**Problem to work on:**
Copy the records word for word, from the line containing "The image size is (1200, 800)." through the end of the records.
··· Data for this task
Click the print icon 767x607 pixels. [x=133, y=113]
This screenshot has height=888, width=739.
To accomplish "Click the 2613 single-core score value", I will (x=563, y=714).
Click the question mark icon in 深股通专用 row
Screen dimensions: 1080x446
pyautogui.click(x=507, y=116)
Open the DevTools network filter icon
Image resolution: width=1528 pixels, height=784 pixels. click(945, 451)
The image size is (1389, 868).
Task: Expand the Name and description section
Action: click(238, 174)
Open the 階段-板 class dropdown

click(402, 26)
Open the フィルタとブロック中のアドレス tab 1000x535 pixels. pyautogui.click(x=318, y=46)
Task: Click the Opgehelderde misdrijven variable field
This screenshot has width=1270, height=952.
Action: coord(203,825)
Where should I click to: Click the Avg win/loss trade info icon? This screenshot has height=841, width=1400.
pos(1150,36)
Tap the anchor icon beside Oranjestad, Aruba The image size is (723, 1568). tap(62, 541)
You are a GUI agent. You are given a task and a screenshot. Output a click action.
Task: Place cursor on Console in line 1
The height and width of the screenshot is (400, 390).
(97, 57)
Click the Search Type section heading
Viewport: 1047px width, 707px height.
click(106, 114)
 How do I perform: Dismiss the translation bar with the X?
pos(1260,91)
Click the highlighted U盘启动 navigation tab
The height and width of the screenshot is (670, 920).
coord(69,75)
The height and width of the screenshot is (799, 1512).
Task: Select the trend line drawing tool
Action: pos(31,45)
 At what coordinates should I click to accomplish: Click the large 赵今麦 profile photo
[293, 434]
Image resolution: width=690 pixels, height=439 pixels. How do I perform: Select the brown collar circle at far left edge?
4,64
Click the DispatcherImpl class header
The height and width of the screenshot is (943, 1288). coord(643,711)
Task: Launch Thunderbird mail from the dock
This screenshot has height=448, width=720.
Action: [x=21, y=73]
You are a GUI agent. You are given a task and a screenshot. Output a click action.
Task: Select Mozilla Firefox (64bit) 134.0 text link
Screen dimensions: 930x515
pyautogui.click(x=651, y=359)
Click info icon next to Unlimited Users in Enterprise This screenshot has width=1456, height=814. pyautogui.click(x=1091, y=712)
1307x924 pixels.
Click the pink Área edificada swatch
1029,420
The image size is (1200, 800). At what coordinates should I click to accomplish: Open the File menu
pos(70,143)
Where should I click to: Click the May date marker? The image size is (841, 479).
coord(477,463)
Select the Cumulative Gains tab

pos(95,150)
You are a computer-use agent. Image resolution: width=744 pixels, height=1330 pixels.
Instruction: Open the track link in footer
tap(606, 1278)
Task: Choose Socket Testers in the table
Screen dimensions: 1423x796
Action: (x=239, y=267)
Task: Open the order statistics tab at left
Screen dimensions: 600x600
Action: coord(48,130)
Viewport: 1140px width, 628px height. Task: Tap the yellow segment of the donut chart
······
**Result:**
The image size is (1200, 800). At what coordinates should I click to accomplish: Open the File menu
pos(70,143)
Where should I click to: Click the May date marker? The image size is (841, 479).
coord(477,463)
Select the Cumulative Gains tab

pos(95,150)
You are a computer-use agent. Image resolution: width=744 pixels, height=1330 pixels.
Instruction: Open the track link in footer
tap(606, 1278)
Task: Choose Socket Testers in the table
Screen dimensions: 1423x796
Action: (x=239, y=267)
Task: Open the order statistics tab at left
Screen dimensions: 600x600
Action: coord(48,130)
Viewport: 1140px width, 628px height. Task: Tap the yellow segment of the donut chart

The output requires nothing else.